Given birth to on 5 December 2017 through a United Nations General Assembly resolution, the International Day for the Fight against IUU Fishing is annually observed to primarily promote awareness of the threats posed by illegal, unreported, and unregulated fishing activities to the sustainability of fisheries resources.
The local media advocacy group has for the last few days been holding media awareness against IUU fishing in a few fishing communities, cautioning local fisherfolk to report bad fishing practices.
Speaking to LiMAGFOG reporters in the densely populated fishing community of West Point, Emmanuel Joe, local fishers are going out of business due to illegal fishing activities carried out by industrial fishing vessels. According to Nagbe, their nets are regularly being destroyed by foreign or industrial fishing vessels while intruding in fishing zones exclusively meant for local fishers.

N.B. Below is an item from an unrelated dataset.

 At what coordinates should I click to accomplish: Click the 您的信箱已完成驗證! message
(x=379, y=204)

“We’re catching hard times in the hands of those big fishing vessels. They normally leave their areas and come to the place we throw our nets and destroy them. Sometimes our canoes are destroyed. You see some of the canoes here were destroyed by those people. They can’t go fishing anymore”.

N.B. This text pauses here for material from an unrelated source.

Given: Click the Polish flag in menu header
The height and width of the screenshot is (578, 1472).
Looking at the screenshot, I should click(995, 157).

He said the situation has made local fisherfolk challenged in paying their fisheries license fees to government.
“Sometimes they say we can’t pay our license fees. It’s not deliberate. How do you get money to pay your fees when your canoe is damaged by those big fishing vessels on the sea?”.
Another fishermen Harrison Wlehwleh said even though the National Fisheries and Aquaculture Authority (the regulator of the fisheries sector of Liberia) has taken measures to curtail this bad fishing, Wlehwleh holds the view that the action of those industrial fishing vessels is deliberate.

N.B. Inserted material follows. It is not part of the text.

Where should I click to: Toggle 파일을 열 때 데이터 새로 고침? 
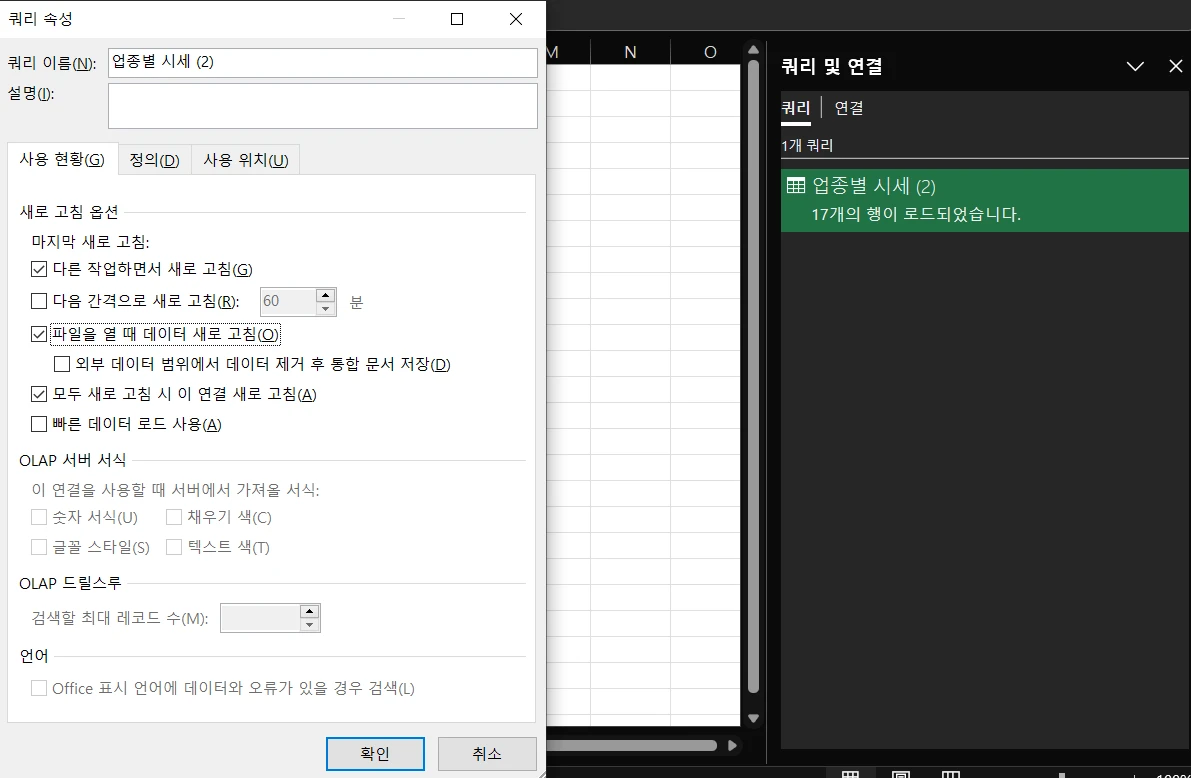39,334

“The government through NaFAA is doing well, but some of those big vessels do these things deliberately. I can tell you they can mean what they do to us. They can come down to us and clear our fishing nets. This is really suffering us here”.
During a tour of Maryland, Grand Kru, Sinoe and River Cess last month by the head of the National Fisheries and Aquaculture Authority (NaFAA), Mrs. Emma Metieh Glassco was informed at every townhall meeting that illegal and or migrant fishing was causing hardship for them. The fishermen requested that the government put this practice to an end.
In 2020, the Environmental Justice Foundation released a report that six Chinese supertrawlers had arrived in Liberia, capable of taking over 12,000 tonnes of fish a year – nearly twice the nation’s sustainable catch.
“This reportedly sparked outrage among canoe fishers, who fear for their jobs and food security. Liberia is now the third West African country to witness a sudden increase in Chinese industrial trawlers in the last six months – a deeply worrying trend when many of these countries rely on the food and livelihoods provided by healthy fisheries.
The Liberia Artisanal Fishermen’s Association was joined by local community fisheries associations in calling on the government to consider the livelihoods and food security of coastal communities and reject the request for fishing licenses”, the EJF report is quoted as saying.